Je jette mon sac entre deux blocs d’apparence volcanique pour me hisser, le torse gonflé d’orgueil. Je hume le vent, cherchant les odeurs qui définissent ce territoire sauvage. J’arrête enfin de penser aux lendemains et m’essaie à l’appréciation de l’instant présent. L’admiration est une forme de médiation, une force spirituelle qui invite à embrasser son environnement. Comme l’alpiniste venu décrocher tous les sommets, je me nourris des détails du monde pour mieux l’interpréter. Je scande chaque étape de mon ascension, paragraphant l’histoire de ma progression. Puis le vent me rattrape et je frissonne. Il est tant de redescendre, au propre comme au figuré.
J’arrive enfin à Morlaix où je retrouve l’infatigable tintement des mâts qui poussent sur les eaux. « L’océan n’a jamais été aussi proche », pensé-je narquoisement. Elle me rejoint à nouveau, l’espace de 48 minuscules heures. L’amour, néanmoins, défie le temps. L’espace se distend et ces 48 heures paraissent aussi agréables que l’infini.

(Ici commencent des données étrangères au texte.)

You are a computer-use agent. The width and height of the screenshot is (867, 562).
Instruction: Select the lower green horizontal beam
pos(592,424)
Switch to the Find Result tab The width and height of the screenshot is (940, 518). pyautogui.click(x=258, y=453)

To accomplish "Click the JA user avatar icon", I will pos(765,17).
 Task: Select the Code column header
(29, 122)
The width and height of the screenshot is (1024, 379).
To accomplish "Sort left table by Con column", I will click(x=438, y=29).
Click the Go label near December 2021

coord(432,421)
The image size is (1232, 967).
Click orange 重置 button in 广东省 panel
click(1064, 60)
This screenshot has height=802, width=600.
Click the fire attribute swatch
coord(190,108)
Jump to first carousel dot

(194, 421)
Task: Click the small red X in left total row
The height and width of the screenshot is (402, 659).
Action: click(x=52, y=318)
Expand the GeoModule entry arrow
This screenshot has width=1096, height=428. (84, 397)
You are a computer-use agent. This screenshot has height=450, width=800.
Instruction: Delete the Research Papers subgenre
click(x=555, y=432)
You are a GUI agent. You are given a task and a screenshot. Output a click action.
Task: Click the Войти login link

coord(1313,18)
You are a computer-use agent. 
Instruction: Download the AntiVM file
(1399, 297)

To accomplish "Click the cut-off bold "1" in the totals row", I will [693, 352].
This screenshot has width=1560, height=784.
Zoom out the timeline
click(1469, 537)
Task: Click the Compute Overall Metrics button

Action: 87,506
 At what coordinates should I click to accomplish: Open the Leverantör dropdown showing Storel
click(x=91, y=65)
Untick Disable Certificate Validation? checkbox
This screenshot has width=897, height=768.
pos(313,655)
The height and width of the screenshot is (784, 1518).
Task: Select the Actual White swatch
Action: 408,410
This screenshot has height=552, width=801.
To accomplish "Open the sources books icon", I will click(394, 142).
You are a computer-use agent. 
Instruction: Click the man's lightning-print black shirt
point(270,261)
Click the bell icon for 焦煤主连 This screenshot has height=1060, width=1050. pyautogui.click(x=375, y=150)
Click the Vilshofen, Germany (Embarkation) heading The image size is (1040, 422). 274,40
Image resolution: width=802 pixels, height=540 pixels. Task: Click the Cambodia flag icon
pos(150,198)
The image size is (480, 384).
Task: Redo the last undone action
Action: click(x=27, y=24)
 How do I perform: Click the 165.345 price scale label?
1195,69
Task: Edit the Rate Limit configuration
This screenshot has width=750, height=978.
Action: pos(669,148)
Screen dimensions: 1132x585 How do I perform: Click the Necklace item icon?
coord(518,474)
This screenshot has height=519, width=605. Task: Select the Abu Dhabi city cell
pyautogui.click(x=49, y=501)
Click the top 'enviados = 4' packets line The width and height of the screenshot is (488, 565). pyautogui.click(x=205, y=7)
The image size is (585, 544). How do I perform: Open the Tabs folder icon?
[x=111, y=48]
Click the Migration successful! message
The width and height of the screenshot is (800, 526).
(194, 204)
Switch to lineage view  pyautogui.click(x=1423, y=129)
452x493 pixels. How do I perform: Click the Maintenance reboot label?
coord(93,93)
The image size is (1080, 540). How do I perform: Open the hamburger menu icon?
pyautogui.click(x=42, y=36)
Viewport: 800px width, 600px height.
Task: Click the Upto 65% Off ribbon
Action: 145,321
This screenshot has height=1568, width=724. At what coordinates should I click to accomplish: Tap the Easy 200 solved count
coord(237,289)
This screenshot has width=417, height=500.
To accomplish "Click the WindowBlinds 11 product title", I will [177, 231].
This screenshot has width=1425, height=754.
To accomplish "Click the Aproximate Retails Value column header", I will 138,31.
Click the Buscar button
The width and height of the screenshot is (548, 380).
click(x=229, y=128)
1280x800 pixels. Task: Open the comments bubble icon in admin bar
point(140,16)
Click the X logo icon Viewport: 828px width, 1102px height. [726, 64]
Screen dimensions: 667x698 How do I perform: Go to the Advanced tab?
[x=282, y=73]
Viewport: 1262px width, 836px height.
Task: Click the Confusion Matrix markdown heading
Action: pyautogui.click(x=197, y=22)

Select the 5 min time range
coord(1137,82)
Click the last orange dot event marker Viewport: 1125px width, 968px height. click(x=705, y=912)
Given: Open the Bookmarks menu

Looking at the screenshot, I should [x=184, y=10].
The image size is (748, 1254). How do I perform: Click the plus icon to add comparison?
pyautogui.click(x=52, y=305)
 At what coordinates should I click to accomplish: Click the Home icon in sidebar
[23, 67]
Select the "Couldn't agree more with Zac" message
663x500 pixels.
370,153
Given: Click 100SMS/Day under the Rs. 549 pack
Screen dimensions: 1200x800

Nous caracolons dans les secrètes venelles de Morlaix. Nous tenons l’équilibre sur le titanesque viaduc de la ville. Nous nous fourvoyons dans une magnifique salle cinématographique du SEW pour le dernier Dupieux. Nous flânons entre les allées animées du marché, le panier rempli de brioche chocolatée, d’œufs frais, de tomme de vache et de poireaux. Nous vagabondons dans les librairies qui ouvrent les portes d’un nouveau voyage. Sur le quai de la gare, nous nous embrassons une dernière fois, un sourire éternel et candide flanqué sur le visage. Un mois me sépare désormais de la fin de cette marche sur les frontières du Ponant, un mois donc avant de la retrouver.



Voyage, voyage :
J’achève ma pause morlaisienne demain pour me remettre en route, en direction des sentiers côtiers et de la Manche. Désormais, cap vers l’est. Après la baie de Lannion, j’attends avec impatience la Côte de granit rose et ses somptueuses curiosités géologiques.